The average playing career of an NFL player is 3.3 years, with QBs having a slightly longer average career length at 4.44 years, according to Statista. That being said, it wouldn't have been a surprise had Brady called it a career after a decade in the pros.
Besides, it's worth noting that Brady had already won three Super Bowl titles 10 years into his NFL career. So at that point, he had nothing left to prove and could have easily retired.
Brady, however, had an amazing reason for pushing to reach over two decades and beyond his 40s playing pro football — and it's not money or personal satisfaction.
"I spent some time with Jerry Rice recently ... We got to talking about our careers, as guys who played longer than anyone else at our respective positions, and Jerry said something that really resonated with me," Brady wrote in the latest drop of his "199" newsletter.
"The thing that kept him going all those years, at such a high level, was the desire to never let his teammates down. I felt the exact same way. It’s what motivated me for 23 seasons and what drove me to prep, practice, and play the way I did every day.

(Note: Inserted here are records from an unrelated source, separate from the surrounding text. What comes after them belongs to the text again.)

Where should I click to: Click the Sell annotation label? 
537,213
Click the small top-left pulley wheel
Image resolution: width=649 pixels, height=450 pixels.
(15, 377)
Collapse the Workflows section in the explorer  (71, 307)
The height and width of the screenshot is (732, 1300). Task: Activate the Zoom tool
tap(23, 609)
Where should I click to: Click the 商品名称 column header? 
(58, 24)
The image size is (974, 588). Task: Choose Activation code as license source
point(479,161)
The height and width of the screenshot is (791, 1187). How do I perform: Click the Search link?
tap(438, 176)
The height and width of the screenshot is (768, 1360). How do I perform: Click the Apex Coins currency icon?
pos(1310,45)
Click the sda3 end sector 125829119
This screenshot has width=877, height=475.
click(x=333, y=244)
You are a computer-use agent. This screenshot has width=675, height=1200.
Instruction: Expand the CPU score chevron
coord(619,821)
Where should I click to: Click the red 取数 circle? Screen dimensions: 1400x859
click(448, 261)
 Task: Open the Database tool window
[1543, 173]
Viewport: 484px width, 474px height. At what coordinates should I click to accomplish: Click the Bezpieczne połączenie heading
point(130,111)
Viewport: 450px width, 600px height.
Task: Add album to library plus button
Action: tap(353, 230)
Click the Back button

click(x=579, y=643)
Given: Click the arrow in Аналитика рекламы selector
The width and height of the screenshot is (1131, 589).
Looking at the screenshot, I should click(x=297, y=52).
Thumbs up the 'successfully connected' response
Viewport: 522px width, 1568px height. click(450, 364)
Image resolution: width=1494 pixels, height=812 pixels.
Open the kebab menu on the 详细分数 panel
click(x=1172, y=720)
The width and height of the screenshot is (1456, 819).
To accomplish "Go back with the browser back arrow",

More than money, more than accolades, more even than winning when I really step back to think about it."
Later in his newsletter, Brady further explained his stance, emphasizing that he also wanted "all the new guys coming in — the draft picks, the free agents — to experience the same joy and elation I’d experienced winning the ultimate prize as part of a team with a single mission and a we-first attitude."
"Being part of something bigger than myself and being accountable to my teammates didn’t just make me want to do the hard work, it made getting up for it easy," Brady added. "It made the work a pleasure, a daily source of joy and satisfaction for its own sake–which is the crux of where intrinsic motivation meets extrinsic motivation.
Sure enough, with everything he had done with the Patriots and Buccaneers, Tom Brady made a lot of his teammates happy and helped open many doors and create new opportunities for them.